Again, he said no. I said I’m going to extend my extra pass to my classmate and daughter, and he said: “go have fun with your friend”.
As we get closer to August, more events, merch, and activities were announced. Karl and I planned to pick up our passes on Thursday, check out the Trainer Village at Hilton Hawaiian Village, and take his daughter to the meet-and-greets.
On Friday, we would check out the booths between rounds and of course, buy lots of merch. At this point, my husband is experiencing extreme FOMO.
A week before the event, he approached me and asked me to take him instead. I told him no because I already registered Karl as my guest and he paid me for his admission pass.
In addition, Karl added me to his Pokemon Center reservation. My husband brought up that his therapist told him it was important we actively make/spend time together and I was not holding up my end of the bargain. I calmly told him after he said no, I extended another invite (which he declined) before I asked Karl.
------
Exercise objective: Copy word for word the part of the event-pass story that opens with "Again, he said" and closes with "his admission pass.". None of the records are needed for this work.

Data to examine:
------
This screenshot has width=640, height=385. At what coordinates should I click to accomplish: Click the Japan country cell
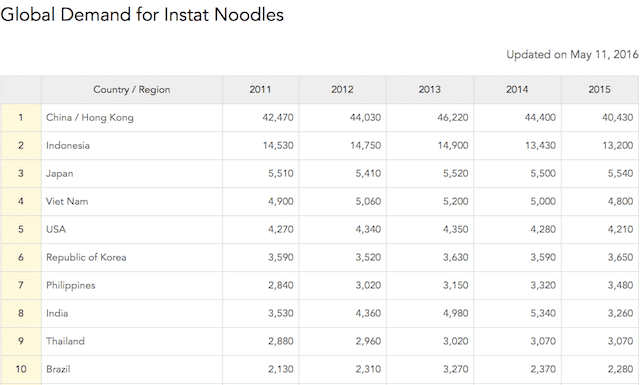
------
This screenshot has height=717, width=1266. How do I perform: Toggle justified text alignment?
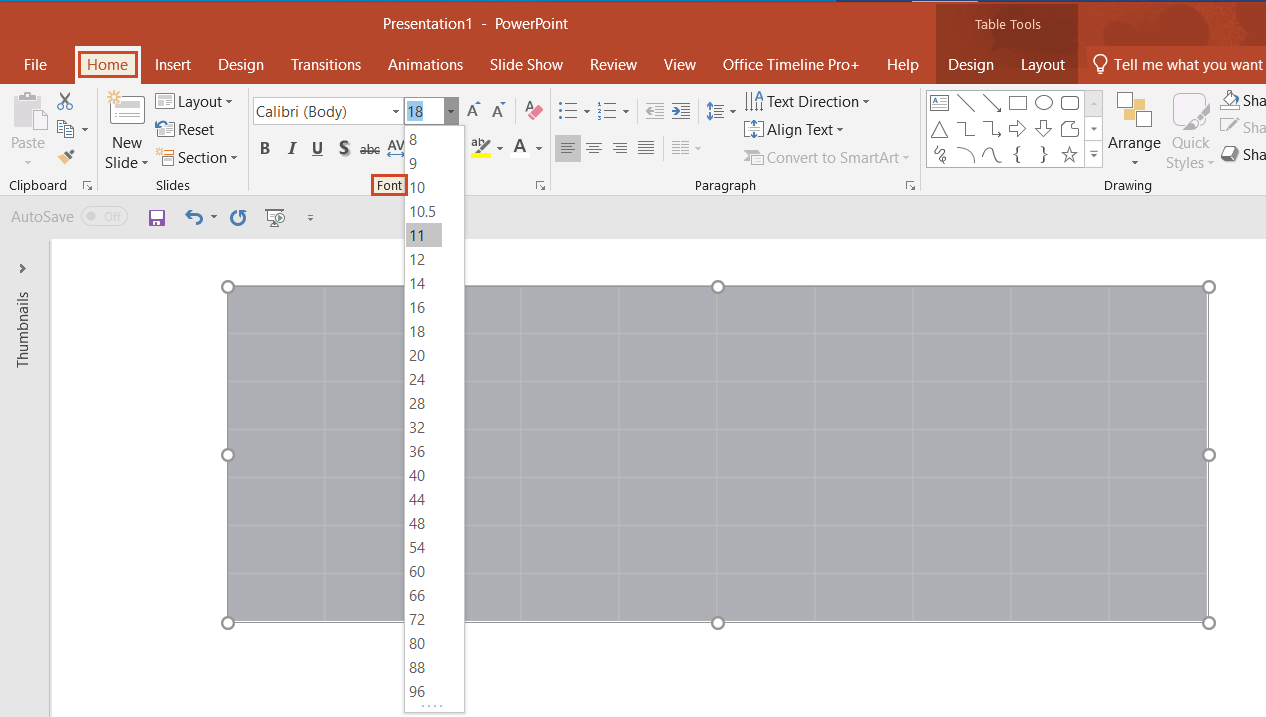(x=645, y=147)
------
Task answer:
Again, he said no. I said I’m going to extend my extra pass to my classmate and daughter, and he said: “go have fun with your friend”.
As we get closer to August, more events, merch, and activities were announced. Karl and I planned to pick up our passes on Thursday, check out the Trainer Village at Hilton Hawaiian Village, and take his daughter to the meet-and-greets.
On Friday, we would check out the booths between rounds and of course, buy lots of merch. At this point, my husband is experiencing extreme FOMO.
A week before the event, he approached me and asked me to take him instead. I told him no because I already registered Karl as my guest and he paid me for his admission pass.